◆ YOUR OBJECTIVE ◆
Each line of the listing below containing the word "computer" should be returned.

◆ GIVEN ENTRIES ◆

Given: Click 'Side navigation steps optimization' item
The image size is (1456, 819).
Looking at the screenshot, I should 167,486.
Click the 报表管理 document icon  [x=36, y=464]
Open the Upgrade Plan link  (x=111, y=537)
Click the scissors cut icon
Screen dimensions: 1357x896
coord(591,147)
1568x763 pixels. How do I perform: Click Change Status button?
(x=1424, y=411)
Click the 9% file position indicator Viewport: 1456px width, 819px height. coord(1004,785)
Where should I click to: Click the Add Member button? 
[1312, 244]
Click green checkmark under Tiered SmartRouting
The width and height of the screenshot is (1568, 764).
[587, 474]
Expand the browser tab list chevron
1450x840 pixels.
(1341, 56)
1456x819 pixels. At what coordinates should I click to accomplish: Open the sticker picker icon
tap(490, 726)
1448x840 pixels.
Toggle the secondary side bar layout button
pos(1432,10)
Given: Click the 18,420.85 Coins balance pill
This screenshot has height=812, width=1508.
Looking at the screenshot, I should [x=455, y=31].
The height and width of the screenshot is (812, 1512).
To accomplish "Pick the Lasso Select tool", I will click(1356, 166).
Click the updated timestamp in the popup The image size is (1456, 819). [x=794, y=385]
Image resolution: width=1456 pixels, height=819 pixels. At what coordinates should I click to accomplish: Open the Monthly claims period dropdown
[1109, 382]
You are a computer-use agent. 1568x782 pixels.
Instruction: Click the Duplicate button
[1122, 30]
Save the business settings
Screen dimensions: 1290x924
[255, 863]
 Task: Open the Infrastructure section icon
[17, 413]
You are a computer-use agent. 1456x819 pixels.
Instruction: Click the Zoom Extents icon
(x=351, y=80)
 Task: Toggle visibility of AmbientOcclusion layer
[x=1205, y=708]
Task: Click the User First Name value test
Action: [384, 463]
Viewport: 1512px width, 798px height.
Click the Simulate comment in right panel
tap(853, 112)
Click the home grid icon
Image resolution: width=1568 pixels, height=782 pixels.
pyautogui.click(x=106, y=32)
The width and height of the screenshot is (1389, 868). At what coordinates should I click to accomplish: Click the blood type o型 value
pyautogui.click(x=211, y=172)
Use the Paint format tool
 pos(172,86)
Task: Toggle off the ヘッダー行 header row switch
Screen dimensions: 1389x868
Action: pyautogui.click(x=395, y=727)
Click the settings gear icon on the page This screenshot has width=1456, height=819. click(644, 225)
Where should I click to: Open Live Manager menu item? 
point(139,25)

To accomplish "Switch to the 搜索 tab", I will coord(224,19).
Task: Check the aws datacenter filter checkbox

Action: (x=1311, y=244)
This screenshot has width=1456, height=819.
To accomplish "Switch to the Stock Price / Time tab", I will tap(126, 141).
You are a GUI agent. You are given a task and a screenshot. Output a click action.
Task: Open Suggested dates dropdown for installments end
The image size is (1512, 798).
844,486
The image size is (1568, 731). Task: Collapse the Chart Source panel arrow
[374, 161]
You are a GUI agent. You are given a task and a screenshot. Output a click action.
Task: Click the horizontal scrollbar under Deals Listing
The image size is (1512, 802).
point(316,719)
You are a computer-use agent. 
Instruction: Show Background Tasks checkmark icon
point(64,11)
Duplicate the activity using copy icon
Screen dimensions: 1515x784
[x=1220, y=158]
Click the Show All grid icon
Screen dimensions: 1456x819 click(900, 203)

◆ RESPONSE AREA ◆
You are a computer-use agent. 1568x782 pixels.
You are a computer-use agent. 1456x819 pixels.
You are a computer-use agent. 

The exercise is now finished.